The buyers, which include Bain Capital and other private equity firms, stand ready to close on the US$19.5 billion deal at the end of the month as planned, Clear Channel said.
However, despite a ruling Wednesday from a judge in Texas, who issued an order preventing banks from obstructing the deal, the company said banks are still not cooperating on reaching closure. The banks on Thursday filed a request to have the case relocated to the federal court in Texas. The judge scheduled a hearing on the case for April 8.
‘A Closing May Not Occur’
The banks involved in the deal “failed to attend the previously noticed meeting” held Thursday among the various parties, Clear Channel said in a filing with the Securities and Exchange Commission.
“The company continues to be ready, willing and able to consummate the merger under the merger agreement, which remains in effect,” the filing states. “The company is unable, however, to estimate a closing date at this time and cautions the markets that a closing may not occur.”
Clear Channel shares fell more than 5 percent on the latest news Friday, to $28.10. The fact that the stock price is well below the $39.20 per share that the buyers are offering likely reflects investor pessimism that the deal will be done as drafted.
Forward and Backward
Clear Channel, which owns radio stations across the U.S. as well as one of the largest outdoor billboard networks, first announced its intention to accept the private buyout at the end of 2006.
The would-be buyers include Thomas H. Lee Partners and Bain, two Boston-based private equity giants.

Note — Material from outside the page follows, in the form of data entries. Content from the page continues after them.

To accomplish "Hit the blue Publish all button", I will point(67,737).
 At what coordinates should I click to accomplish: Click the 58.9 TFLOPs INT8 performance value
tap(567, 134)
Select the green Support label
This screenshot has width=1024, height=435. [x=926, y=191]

The deal has stalled for various reasons, but most recently has been held up by the growing credit crunch.
Earlier this week, the two firms filed suit against a group of banks, including Citigroup, Morgan Stanley, Credit Suisse, Deutsche Bank and the Royal Bank of Scotland. The suit claimed that the banks were essentially blocking the deal by refusing to honor the original financing terms and attempting to renegotiate the terms under which it would bankroll the deal.
The threat of a permanent injunction from the court may help prompt a compromise settlement, said RBC Capital Markets analyst David Bank.

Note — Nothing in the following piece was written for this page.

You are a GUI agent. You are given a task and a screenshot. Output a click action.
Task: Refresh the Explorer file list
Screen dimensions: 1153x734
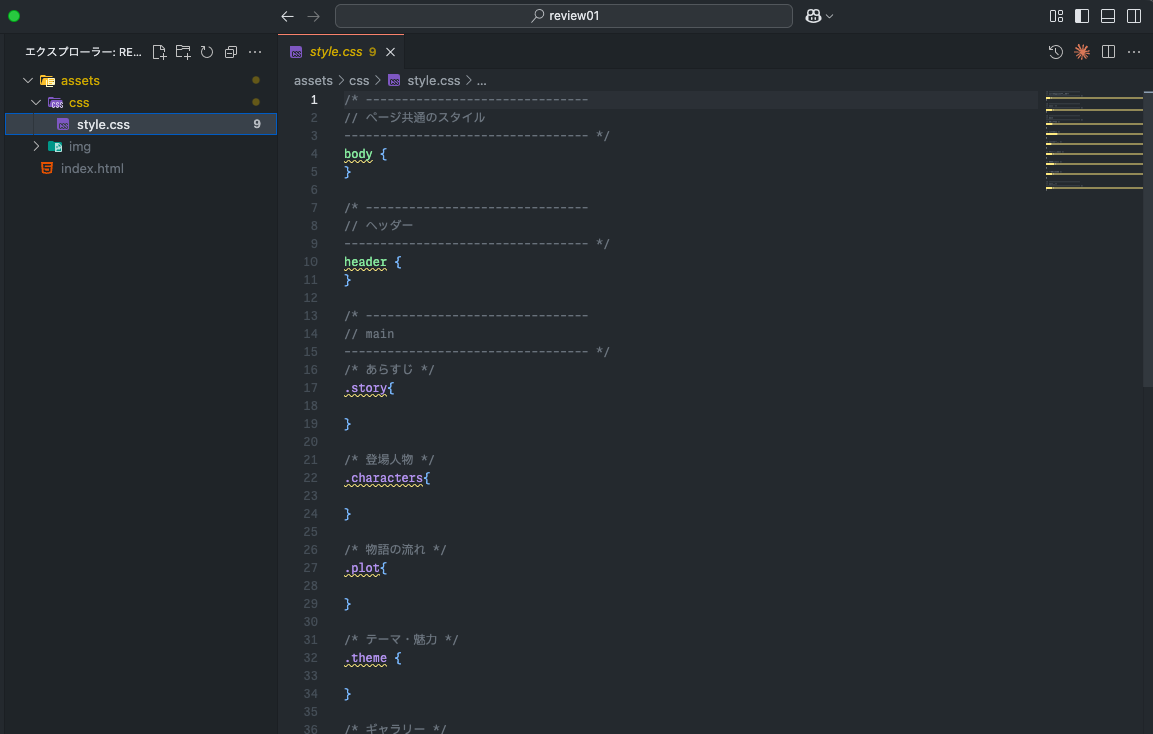tap(207, 52)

The problem with the deal as constructed now is that the banks are facing the prospects of immediately having to write down the value of their loans, which were written at a time when the radio and outdoor ad network were valued higher, Bank told the E-Commerce Times.
Even though Bain and Lee have said publicly that they still want to close the deal and believe they can free significant value from the company, the right exit strategy may be welcome to all. “It’s just figuring out the details,” he added.
On the Shelf
The stakes are high for Clear Channel and the other players. If the deal does not go forward, Bain and Lee are on the hook for a $600 million breakup fee, which they may seek to have the banks pay if the deal does collapse.
The banks could face billions worth of write-downs — the sagging economy has dented Clear Channel’s value significantly, making it worth far less than the original $39 per share price — and Clear Channel could face suits from shareholders if they sale doesn’t go through.
Meanwhile, a collapse in the deal would be a reminder of the depth of the credit crisis brought on mainly by turmoil in the subprime mortgage sector.
Merger and acquisition activity has plunged to a four-year low as a result, according to research firm Dealogic, leaving many would-be deals on the shelf and endangering many already in the works.
Though the thought of the deal failing isn’t new, the Friday filing was the first acknowledgment of that possibility to come directly from Clear Channel.
Given the March 31 closing date that was targeted recently, the latest crisis may have been sparked after the banks involved tried to find buyers for the debt on the secondary market, said Stanford Group analyst Clayton Moran.
“Buyers and sellers both want relatively short-term windows for closing a deal for this reason,” he told the E-Commerce Times.